Oprawa opery powstała częściowo z odpadów. Margo Zālīte wyjaśnia to następująco: „To bardzo ciekawe, w jaki sposób możemy działać wciąż w kulturze, nie tworząc przy tym śmieci”.

Nie chodzi tu tylko o operę czy teatr, ale o to, że my „jako ludzie kultury możemy służyć za wzór i pokazywać, w jaki sposób wykorzystywać w jak najmniejszym stopniu zasoby naturalne, zaś w jak największym — zasoby ludzkie. Że wszystko sprowadza się do tego, że wykorzystujemy istniejące już materiały, nie tworząc nowych odpadów”.

Reżyserka mówi również, że odpady, które posłużyły do stworzenia scenografii i kostiumów przynosili sami poznaniacy. „Ogłoszono akcję — to również dobry sposób na zwrócenie uwagi na tę operę, na którą bilety zostały wyprzedane już na miesiąc przed premierą. To także sposób na wspólne przeżywanie pewnych rytuałów. (...) Publiczność była świetna, wśród widzów było dużo młodych osób, co mnie bardzo cieszy. Choć operze jako gatunkowi i formatowi nie sądzone jest długie życie, mam nadzieję, że przetrzyma ona jeszcze jakieś trzydzieści lat”.

Utwór ma niezwykle ciekawą podstawę literacką — poemat płodnego polskiego pisarza Juliusza Słowackiego z pierwszej połowy XIX wieku. Czy nazwisko poety pojawia się teraz częściej w związku z tą operą? Dariusz Przybylski mówi, że po premierze kilku młodych ludzi mówiło mu — jak to możliwe, że Słowacki okazuje się taki ciekawy: „Powinniśmy więc znajdować w jego utworach właśnie to, co może inspirować współczesnych ludzi, naszych rówieśników, a w tym przypadku my z Margo zajmujemy się w libretto uniwersalnymi zagadnieniami”.

„To właśnie Dariusz wybrał Juliusza Słowackiego — on znacznie lepiej orientuje się w tym, co jest obecnie aktualne w Polsce i jaki duch literacki tutaj panuje” — wyznaje reżyserka. — „Słowacki jest nawet bardzo aktualny w tym sensie, że obecnie ludzie znów interesują się literaturą epoki romantyzmu, także naukowcy zajmują się tym utworem i jego analizą. Obecnie naprawdę rozpoczął się renesans tego autora”.

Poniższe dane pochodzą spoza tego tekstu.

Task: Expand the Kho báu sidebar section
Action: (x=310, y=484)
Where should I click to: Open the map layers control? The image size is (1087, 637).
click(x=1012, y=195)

Powstaje wrażenie, że operę stworzono w ścisłej współpracy między kompozytorem i reżyserką, którzy dokładnie wiedzieli, jak będzie wyglądał efekt, jakie będą strefy działania — czy to oznacza, że kompozytor w jakimś stopniu musiał dostosowywać się w trakcie powstawania utworu? „Kiedy Dariusz powiedział, że chce zająć się tym utworem — ja go już czytałam i pojmowałam, że to rzecz o Syberii, o młodym człowieku, który udaje się w podróż w poszukiwaniu siebie — pierwsze, co mu powiedziałam i co być może miało wpływ na niego, to to, że bardzo chciałabym, aby chór był jeziorem. W dodatku zamarzniętym jeziorem” — ujawnia Margo Zālīte. — „To metafora pesymistycznej perspektywy ludzkości, w tym mojej”.

Nie ulega wątpliwości, że my, biali ludzie, nie będziemy już mogli dłużej wykorzystywać wszystkich pozostałych kontynentów, przymykając oczy i uszy — wkrótce będziemy musieli zapłacić za swoje ostatnie stulecia. Jestem bardzo pesymistycznie nastawiona i o tym również jest ta opowieść”.

Jeśli nie udało ci się włożyć białej koszuli lub w jakiś inny sposób sprawić, by górna część twojego ciała była biała, otrzymasz bardzo prostą narzutę.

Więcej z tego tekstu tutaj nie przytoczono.